Center Responds to Report from U.S. State Department’s Commission on Unalienable Rights
The Center for Reproductive Rights has issued its official response to the Trump administration’s latest attempt to remove reproductive rights from the global human rights framework.
A draft report released July 16 from the State Department’s controversial Commission on Unalienable Rights rejects the consensus of international human rights experts that reproductive rights are human rights and elevates certain human rights over others—despite the fact that a core tenet of the human rights framework rejects any such hierarchy of rights.
Crucially, the Commission asserts: “Foremost among the unalienable rights that government is established to secure, from the founders’ point of view, are property rights and religious liberty.”
The report deceptively calls abortion a “contestable political preference” and speaks of “conflicting interpretations of human rights claims.” It puts abortion and same-sex marriage in the category of “divisive social and political controversies” rather than rights that have been well-established internationally and affirmed by the U.S. Supreme Court. And it ominously warns against any so-called “prodigious expansion” of human rights.
Such a pick-and-choose approach to human rights flies in the face of decades of progress in the codification of human rights throughout the world. Nonetheless, the administration has made it clear that it intends for this document to guide U.S. foreign policy for the foreseeable future.
The response from the Center for Reproductive Rights expresses “deep concern that the Commission is being used by the administration as subterfuge for rolling back rights protections in the U.S. and globally for women, LGBTQI people, and other marginalized and vulnerable communities, and to further the administration’s ongoing effort to erase sexual and reproductive health and rights from the global human rights discourse.”
As Risa Kaufman, Director, U.S. Human Rights at the Center, points out, “The report ignores international consensus that reproductive rights are human rights through a brazen and dangerous discrediting of binding human rights treaties and their mandate to codify human rights under widely recognized rules of international law.”
For example, the protections enshrined in the International Covenant on Civil and Political Rights—a treaty ratified by the U.S.—are understood to include, as part of the “right to life,” the right to survive pregnancy and access comprehensive reproductive health care.

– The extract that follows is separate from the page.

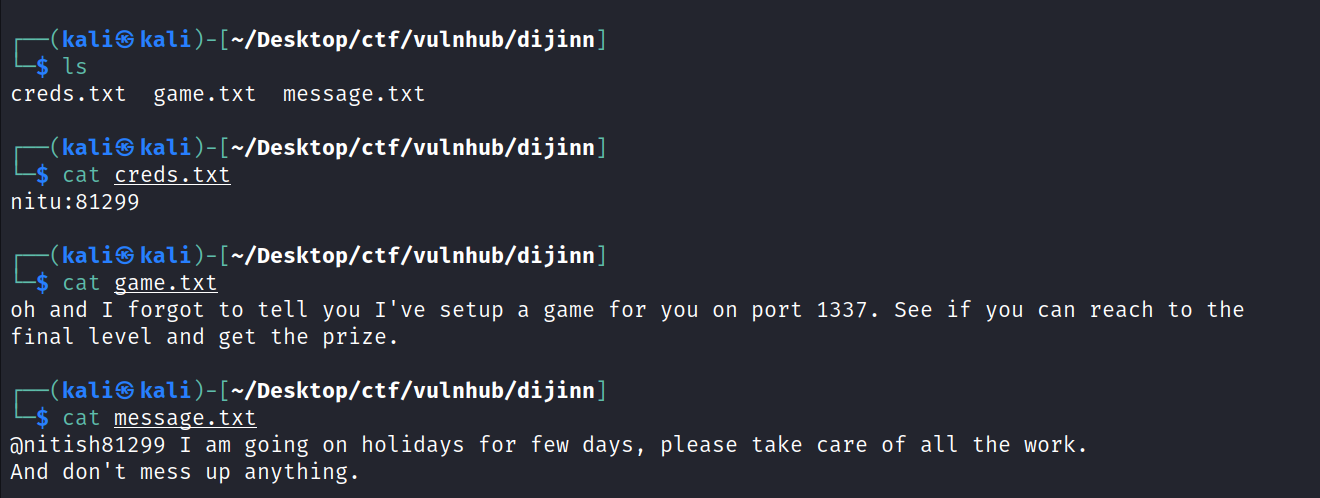Click the underlined message.txt in the cat command

(x=185, y=418)
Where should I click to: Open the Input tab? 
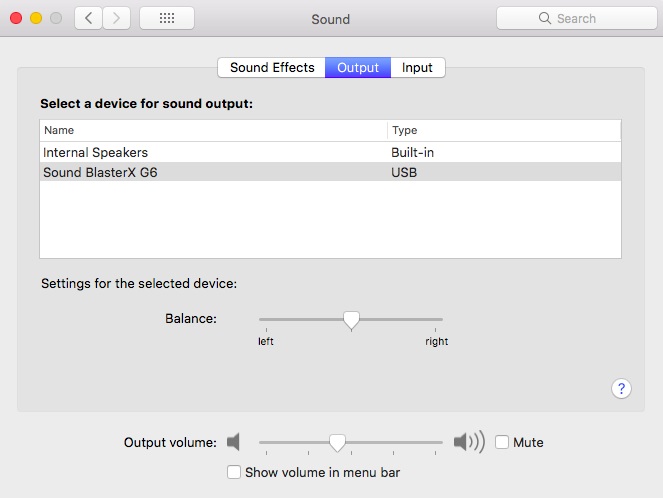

Kaufman explains the real purpose of the Commission: “From its inception, advocates have been deeply concerned that the Commission, whose chair and members have well-known and extreme positions opposing reproductive rights and LGBTQI rights, is subterfuge for rolling back rights protections in the U.S. and globally for women, LGBTQI people, and other marginalized and vulnerable communities. A federal lawsuit challenges the legitimacy of the Commission itself as being established and operated in violation of federal law.”
The lawsuit filed by a coalition of rights groups asserts that the Commission violates the law because its membership is not “fairly balanced in terms of the points of view represented,” unnecessarily duplicates an existing government bureau, and lacks required transparency. The Center has filed an amicus brief supporting the lawsuit.
The Commission’s report furthers the Trump administration’s ongoing campaign of retrogression in human rights. The administration has adopted a significantly expanded Global Gag Rule, which prohibits foreign NGOs that receive any U.S. funding from providing information, referrals, or services for legal abortion or to advocate for access to abortion care. It withdrew from the World Health Organization and cut funding to the U.N. agency that works to advance family planning. It led a joint U.N. statement opposing U.N. policies promoting reproductive health and rights. And it has gutted reporting on reproductive rights from the State Department’s annual Country Reports on Human Rights Practices.
At home, the administration has repeatedly undermined affordable access to the full range of reproductive health care—from quality prenatal and pregnancy care to abortion care—disregarding extraordinary harm to people of color, people with disabilities, LGBTQI people, immigrants, and people who are low-income or living in poverty. It has implemented new Title X regulations prohibiting federal funds for health care providers offering information about abortion; expanded provisions for employers to opt out of the Affordable Care Act’s contraception mandate; implemented cruel immigrant detention policies that pose acute dangers, including for pregnant people; and rolled backed critical nondiscrimination protections in the Affordable Care Act, to name just a few of its assaults on human rights.
As the Center’s response states: “Reproductive freedom lies at the heart of the promise of human dignity, self-determination, and equality embodied in both the U.S. Constitution and the Universal Declaration of Human Rights.”
Public comments on the Commission’s draft report are being accepted until July 30.